Operators based within the European Economic Area will be free to launch iGaming offerings in the country, with no limit to the number of available permits yet stated by the Hungarian regulator. The main barrier will be the stipulation that any operator who, in the 10 years preceding application, has offered unlicensed iGaming within Europe, will be prohibited from operating in Hungary.
Each operator seeking to apply for a licence must pay the Hungarian State Treasury a licence fee of €1.7m and have minimum share capital of €2.8m. Operators will also have to provide a minimum guarantee of HUF250m (around €700,000).
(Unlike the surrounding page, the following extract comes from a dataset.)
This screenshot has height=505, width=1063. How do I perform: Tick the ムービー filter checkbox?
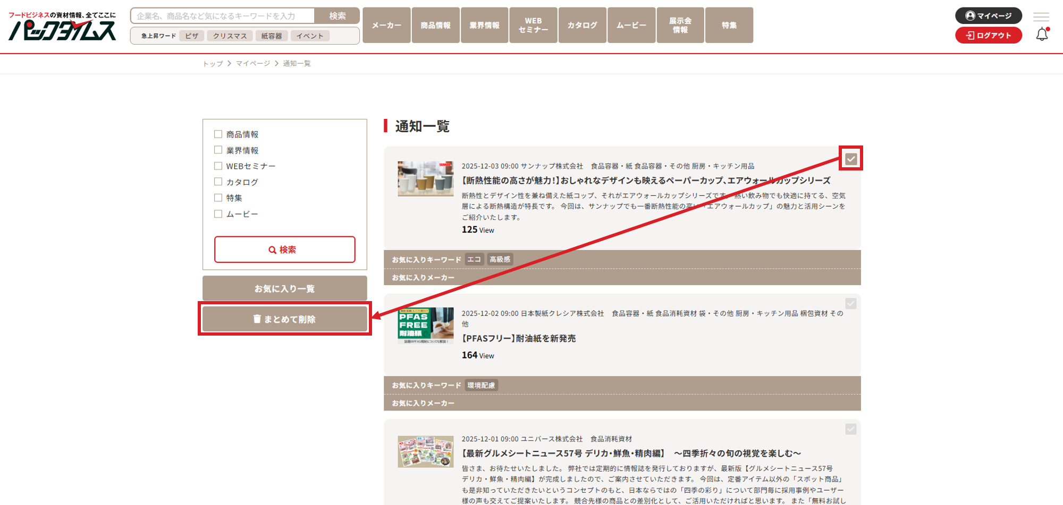click(x=218, y=214)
No tax implications have yet been revealed, but players will be allowed to use credit cards to make online deposits, provided they are linked with an authorised payment service provider.
The new legislation is intended to ensure a higher standard of player protection, and the draft Bill states that operators must present a Player Protection Plan. “In a liberalised online betting market, several private companies are competing with each other, so there is a danger of encouraging excessive gambling instead of maximising the principle of responsible gaming. Therefore, the draft aims to liberalise remote gambling by emphasising the protection of players and introducing guarantee regulatory elements that protect the interests of players” states the text.
The Bill is subject to a standstill period following its notification to the European Commission, which runs until May 4th.